## [Task item]
Write out, exactly and in full, the line where "Where should I" appears together with all lines that follow it in the entries below. Do not include pictures.

[Saved data entries]
####################

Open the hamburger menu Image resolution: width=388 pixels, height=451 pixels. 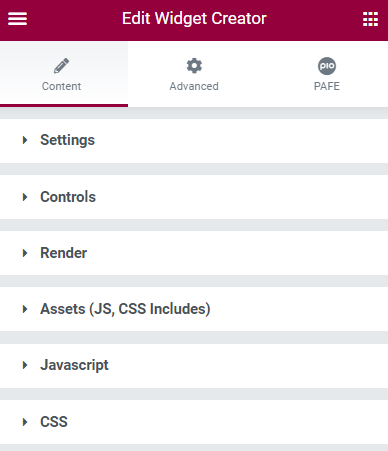[18, 19]
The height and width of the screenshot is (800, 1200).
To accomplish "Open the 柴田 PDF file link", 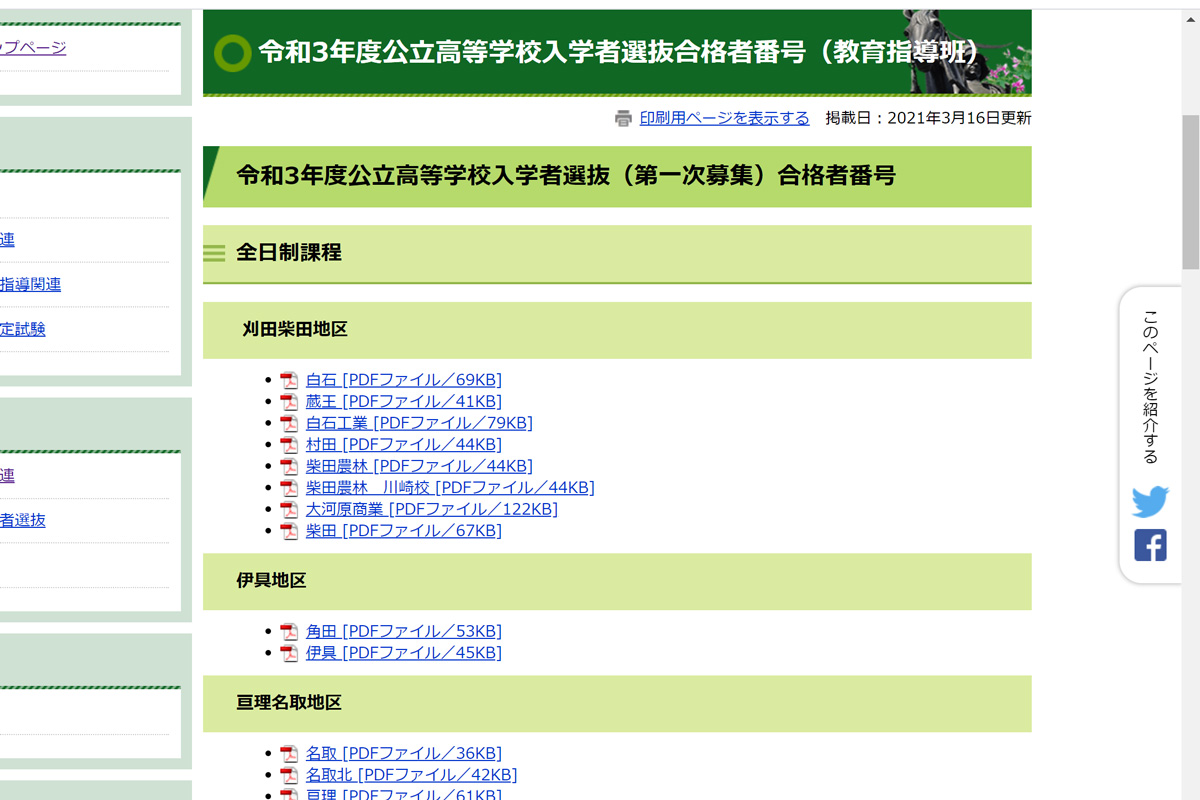I will tap(403, 531).
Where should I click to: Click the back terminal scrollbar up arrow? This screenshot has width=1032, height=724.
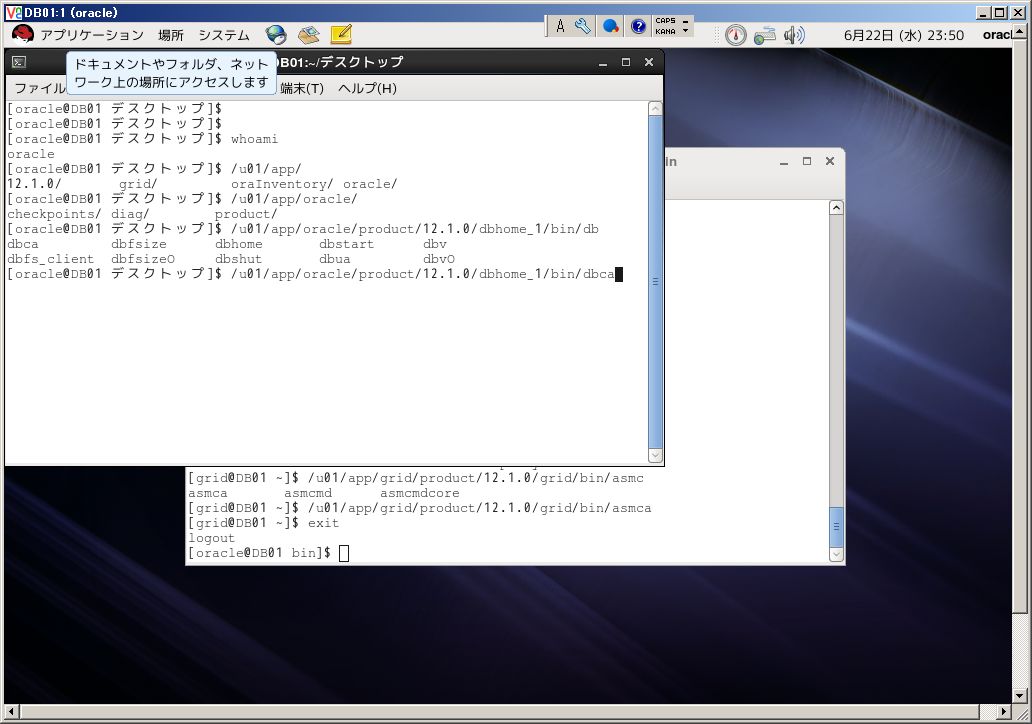(x=836, y=208)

####################

## [Response]
Where should I click to: Click the back terminal scrollbar up arrow? This screenshot has width=1032, height=724.
(x=836, y=208)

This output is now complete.